Морула P. vivax содержит обычно от 14 до 16 беспорядочно расположенных мерозоитов, между которыми лежат глыбки пигмента. В моруле P. malariae около 8 крупных мерозоитов, расположенных в виде розетки; в моруле P.falciparum 8-24 мелких мерозоитов, занимающих часть эритроцита; в моруле P. ovale около 8 крупных мерозоитов с ядром неправильной формы. Гаметоциты Р. vivax (крупные), P. malariae (мелкие) и Р. ovale округлой или овальной формы; глыбки пигмента крупные, равномерно расположены в цитоплазме гаметоцитов. В женских гаметоцитах у края цитоплазмы обнаруживают компактное ядро темно-голубого цвета. Расположенное центрально ядро мужских гаметоцитов розовато-фиолетового цвета, крупное, рыхлое. Гаметоциты этих видов плазмодиев появляются и исчезают из периферической крови вместе с трофозоитами. Гаметоциты P.falciparum имеют характерную полулунную форму с ядром, расположенным в средней части цитоплазмы (у женских форм оно небольшое и компактное, у мужских - крупное и рыхлое). Пигмент окружает ядро в виде коротких палочек. Стадия развития гаметоцитов P.falciparum в эритроците существенно превышает длительность шизогонии. Эти гаметоциты выявляются в периферической крови на 8-10 день после появления кольцевидных трофозоитов, продолжая поступать в кровь через несколько недель после их исчезновения на фоне отсутствия клинических симптомов малярии..

Эритроциты, пораженные P. vivax и P. ovale, увеличиваются в диаметре до 10-12 мкм, хуже окрашиваются по Романовскому —Гимзе; эритроциты, пораженные P. ovale, могут приобретать неправильную форму, иметь бахромчатый край. Морфология эритроцитов, содержащих P. malariae и P. falciparum, не меняется.

В эритроцитах, содержащих P. vivax на различных стадиях развития, выявляются множественные мелкие азурофильные зерна (зернистость Шюффнера), при наличии в эритроцитах P. ovale зерна редкие и крупные (зернистость Джеймса), при обнаружении в эритроцитах кольцевидных трофозоитов P.falciparum можно выявить небольшое количество крупных азурофильных зерен (зернистость Маурера), а в тех случаях, когда возбудителем является P. malariae, в эритроцитах выявляют мелкую зернистость Циманна.

Морфология возбудителей малярии в толстой капле. Кольцевидные трофозоиты P. vivax, P. ovale, P. malariae обычно имеют одинаковую величину, однако в толстой капле они часто дефор-

206

мируются, превращаясь в форму запятой или восклицательного знака; цитоплазма при этом концентрируется около ядра в виде округлого или треугольного комочка. Наряду с кольцевидными трофозоитами можно найти другие формы плазмодиев и определить вид возбудителя.

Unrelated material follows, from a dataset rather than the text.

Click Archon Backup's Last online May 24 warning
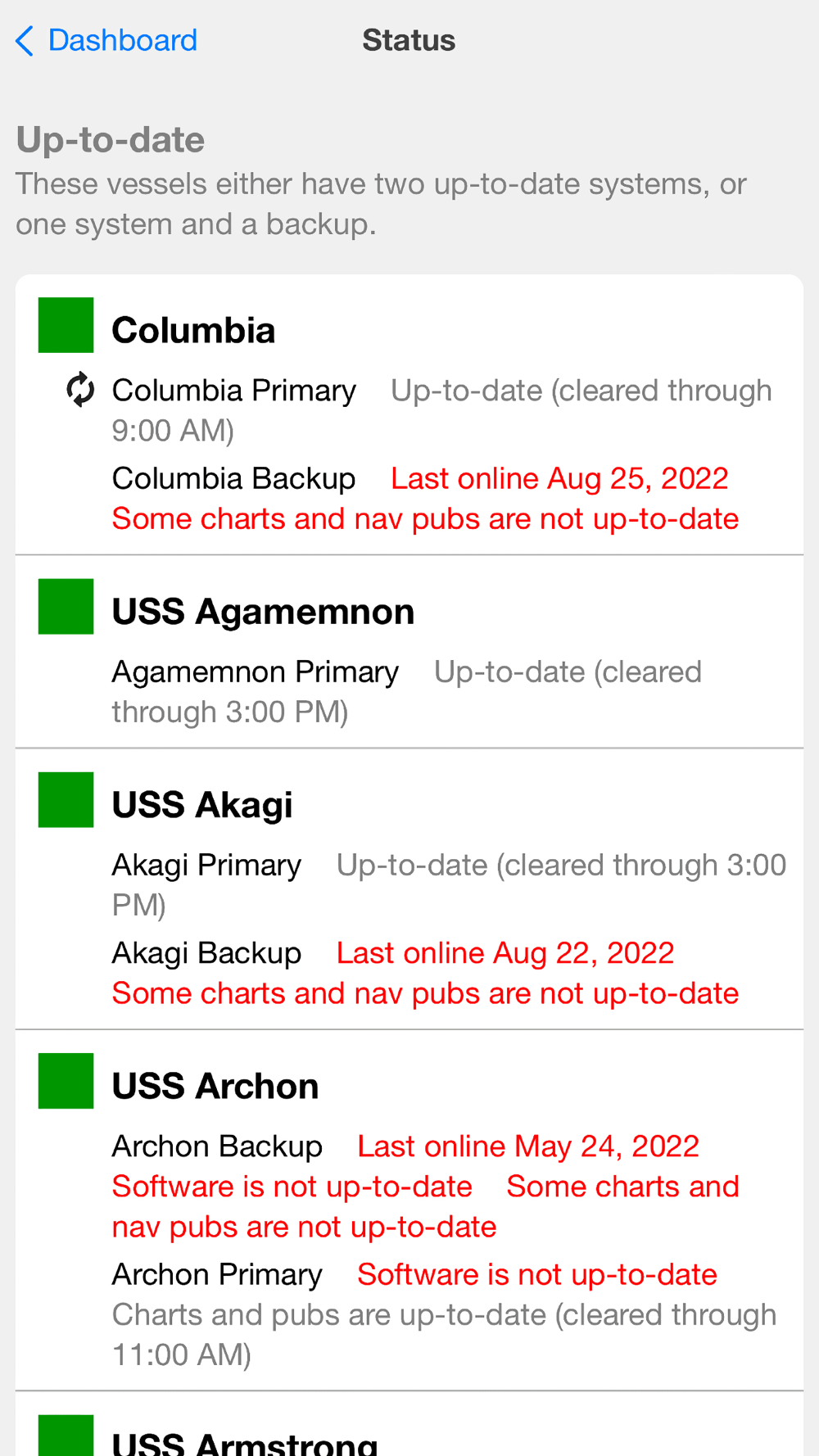 point(528,1146)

Аналогичные превращения происходят и с кольцевидными трофозоитами P. falciparum, часть из которых сохраняет свою форму. Цитоплазма может разрываться, располагаясь с двух сторон от ядра в виде «крыльев ласточки», нередко находят раздвоенные ядра. На других стадиях развития плазмодии малярии в периферической крови обычно не выявляются.

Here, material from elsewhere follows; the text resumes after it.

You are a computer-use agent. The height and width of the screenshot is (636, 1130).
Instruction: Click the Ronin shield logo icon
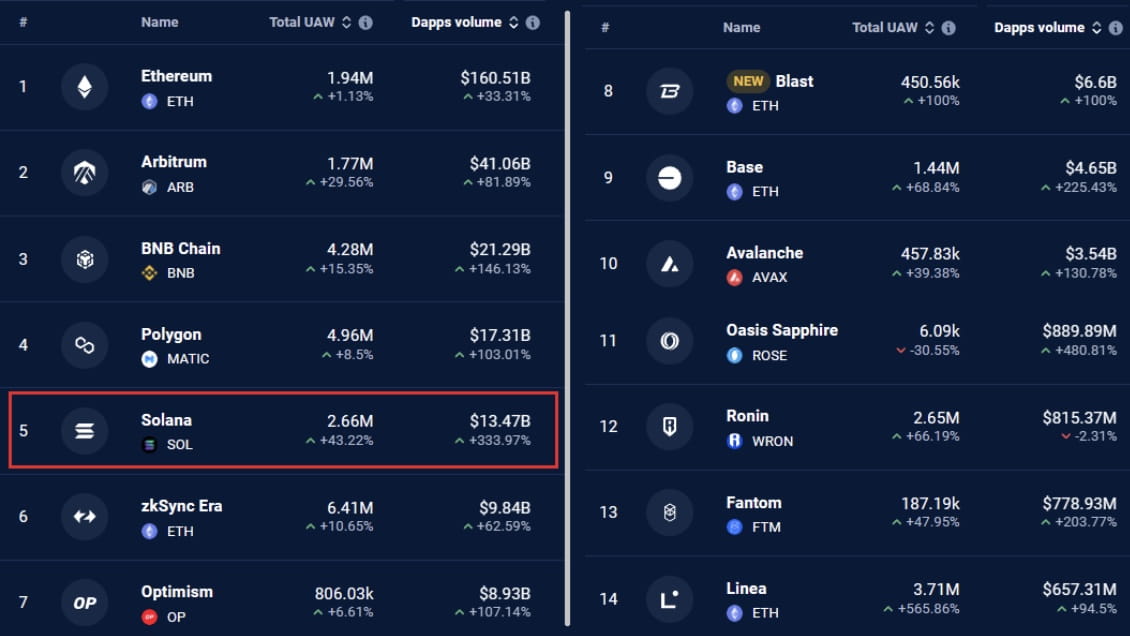(670, 427)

Для амебовидных трофозоитов P. vivax в толстой капле характерна деформация их цитоплазмы в виде двух или нескольких комочков, располагающихся около ядра.

Трофозоиты P. malariae в мазке выглядят как компактные овальные или округлые образования с большим количеством пигмента.

На стадии морулы различные виды плазмодиев имеют разное количество мерозоитов и форму морулы. У P. malariae в толстой капле морула сохраняет форму розетки, шизонты и морулы P. ovale напоминают аналогичные формы P. malariae, однако ядро более крупное, пигмента меньше, встречаются неразрушенные пораженные эритроциты. При малярии, вызванной P. vivax, пораженные эритроциты так же не всегда разрушаются, сохраняется зернистость Шюффнера. У P.